* Work required:
In the records that follow, find the line with "Open the refresh dashboard icon"; from there, retype every line exactly through the line with "Image resolution: width=1558", which also belongs to the answer.

---------- The input ----------

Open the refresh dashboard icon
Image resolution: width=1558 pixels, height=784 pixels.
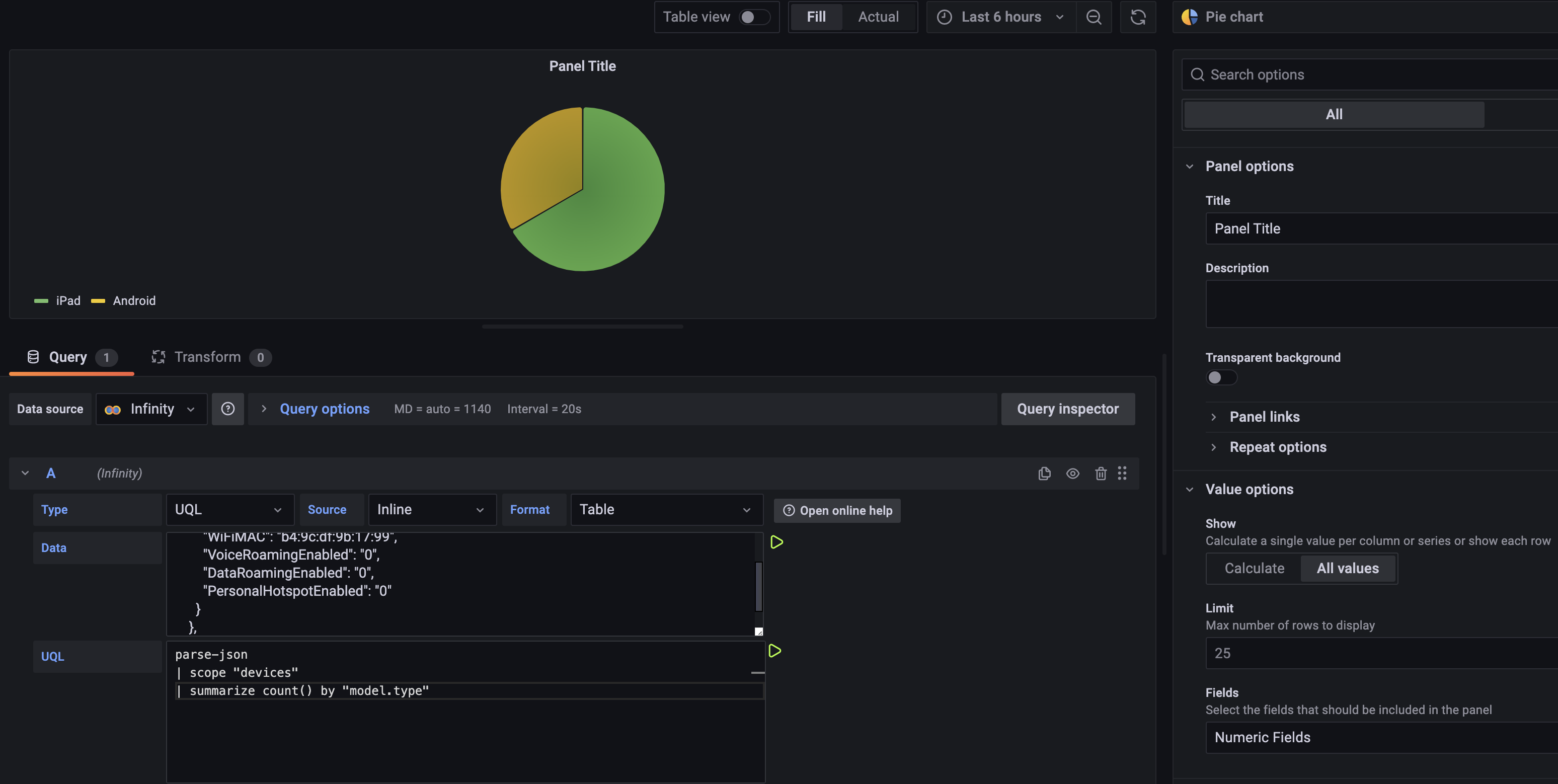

----------
---------- The input ----------

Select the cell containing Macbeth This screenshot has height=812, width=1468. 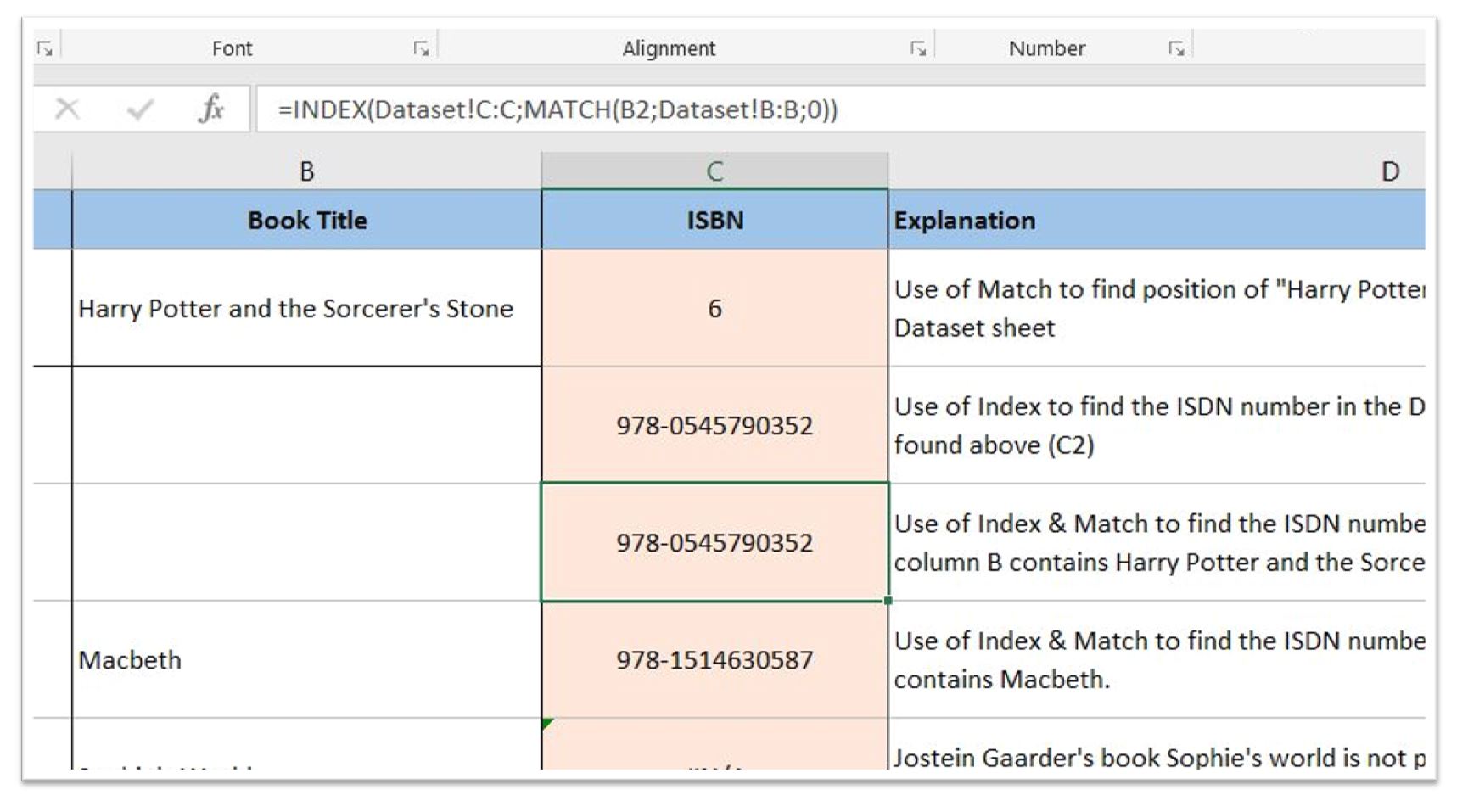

----------
---------- The input ----------

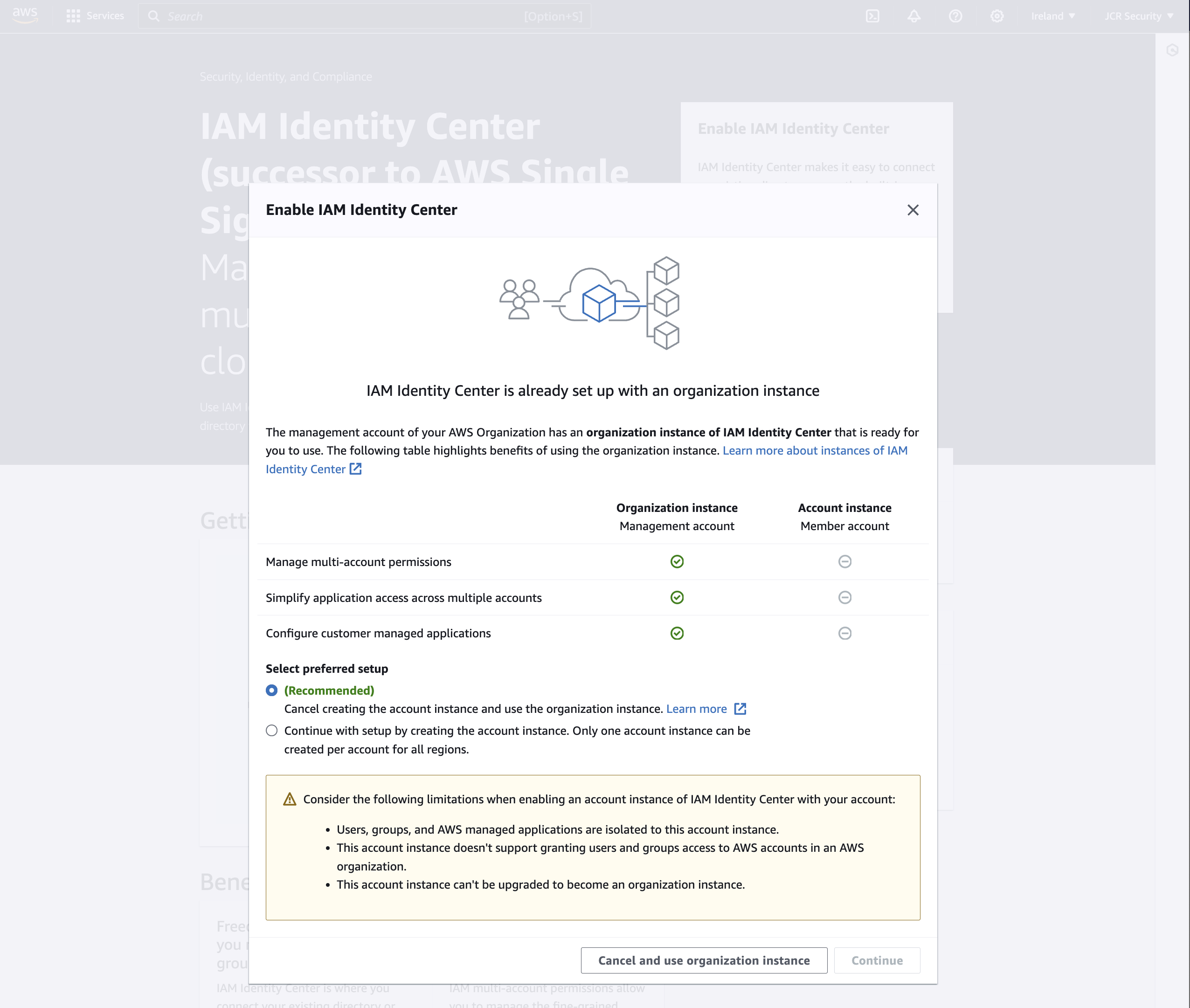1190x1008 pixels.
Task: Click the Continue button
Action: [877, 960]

----------

* Your solution:
Open the refresh dashboard icon
Image resolution: width=1558 pixels, height=784 pixels.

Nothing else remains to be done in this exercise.